Moto G5S Plus Review
Not everyone wants, needs, or can afford a flagship-class smartphone, so we're grateful to have a market with no shortage of mid-range phone options. But while those budget-priced offerings from some manufacturers feel like afterthoughts, other phone-makers have earned well-deserved reputations for putting our real quality low-priced handsets that have us coming back for more, year after year.
That's very much the case with Motorola, and while the brand experiments with modular hardware for its flagships, the affordable Moto G line has represented a more accessible alternative since its first iteration debuted back in 2013.

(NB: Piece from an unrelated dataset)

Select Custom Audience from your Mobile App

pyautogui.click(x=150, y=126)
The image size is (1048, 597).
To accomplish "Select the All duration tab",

Today we're checking out one of the latest entries to this well-respected series, the Moto G5S Plus. With dual cameras and a metal body, does this phone manage to still feel pretty premium despite a wallet-friendly price tag? Let's take a look.
In the box:
- Moto G5S Plus
- USB standard-A to micro-USB cable
- Wall charger
- SIM tool
- Read-me booklet
- Safety guide
A high-quality metal build elevates the Moto G5S Plus out of budget-phone territory
There are few smartphone brands nailing consistent design language like Motorola, and with that big camera circle around the back, perched atop the company's iconic “batwing” logo, it's easy to recognize a Moto phone at just a glance.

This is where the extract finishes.